TASK REQUIREMENTS – Every record below needs to be set down exactly. Pictures do not belong in the copy.

INFORMATION PROVIDED –
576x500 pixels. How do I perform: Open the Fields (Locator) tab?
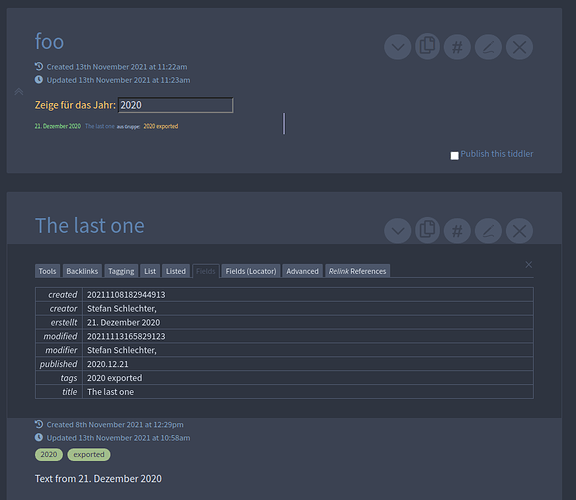click(251, 271)
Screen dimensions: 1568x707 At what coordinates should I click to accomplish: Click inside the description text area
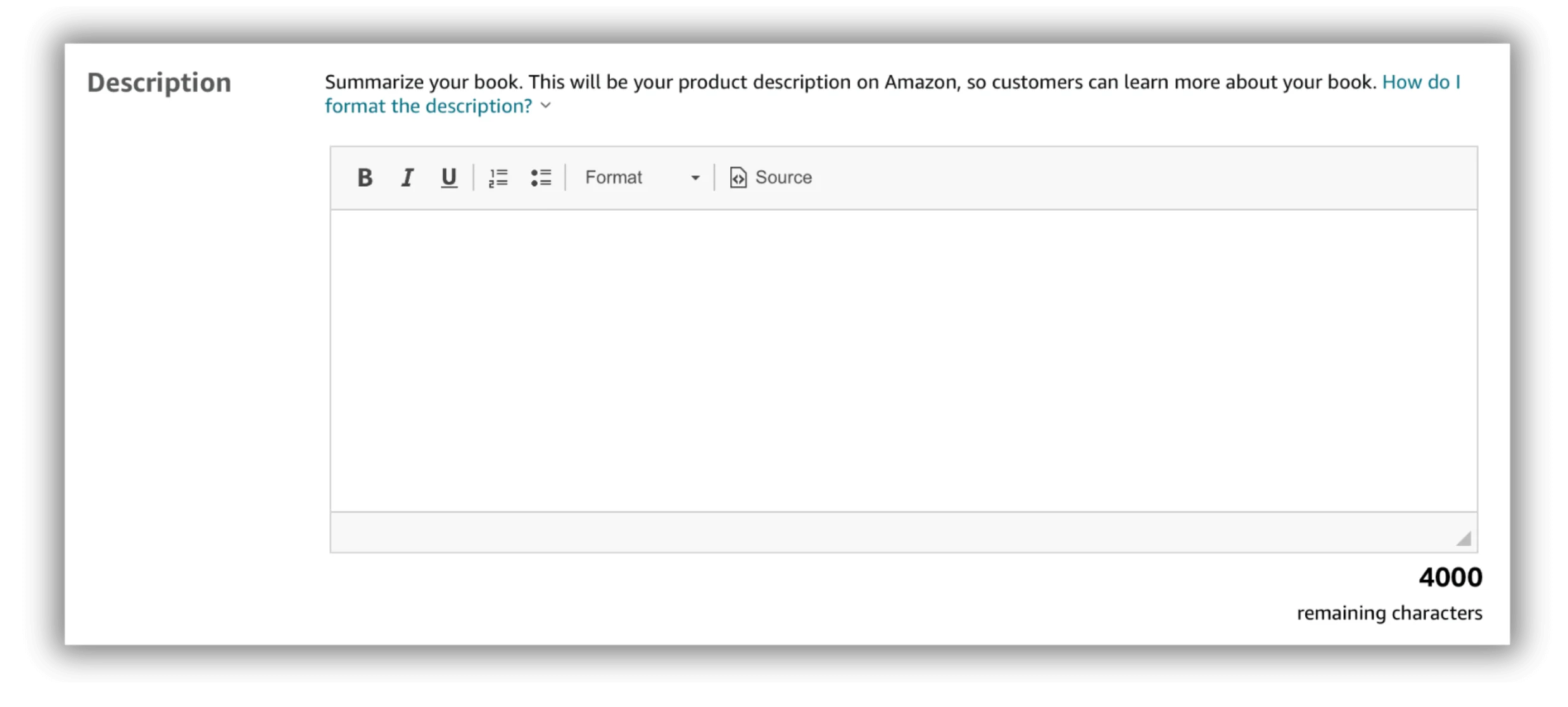click(904, 360)
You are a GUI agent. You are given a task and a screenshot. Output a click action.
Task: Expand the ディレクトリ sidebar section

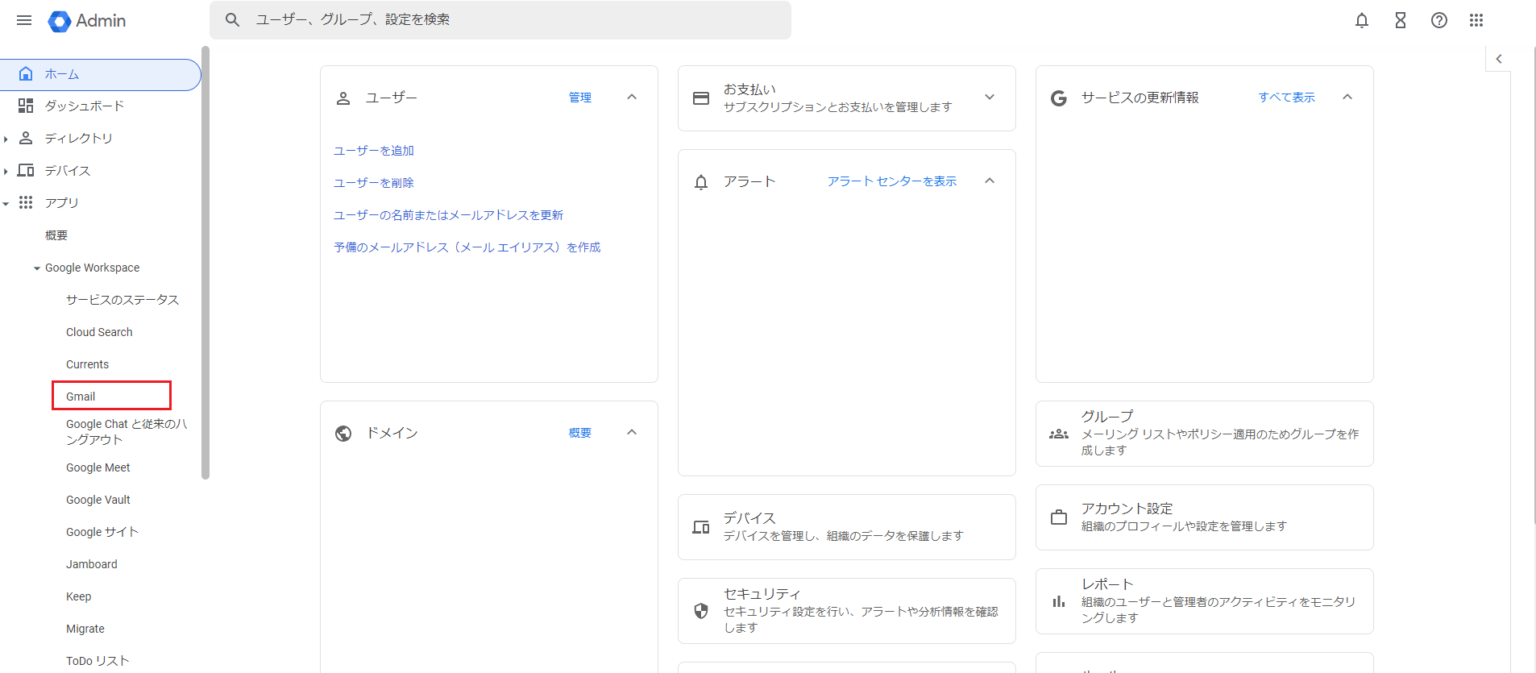point(6,139)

RESPONSE BOX –
576x500 pixels. How do I perform: Open the Fields (Locator) tab?
click(251, 271)
Screen dimensions: 1568x707 At what coordinates should I click to accomplish: Click inside the description text area
click(904, 360)
You are a GUI agent. You are given a task and a screenshot. Output a click action.
Task: Expand the ディレクトリ sidebar section

point(6,139)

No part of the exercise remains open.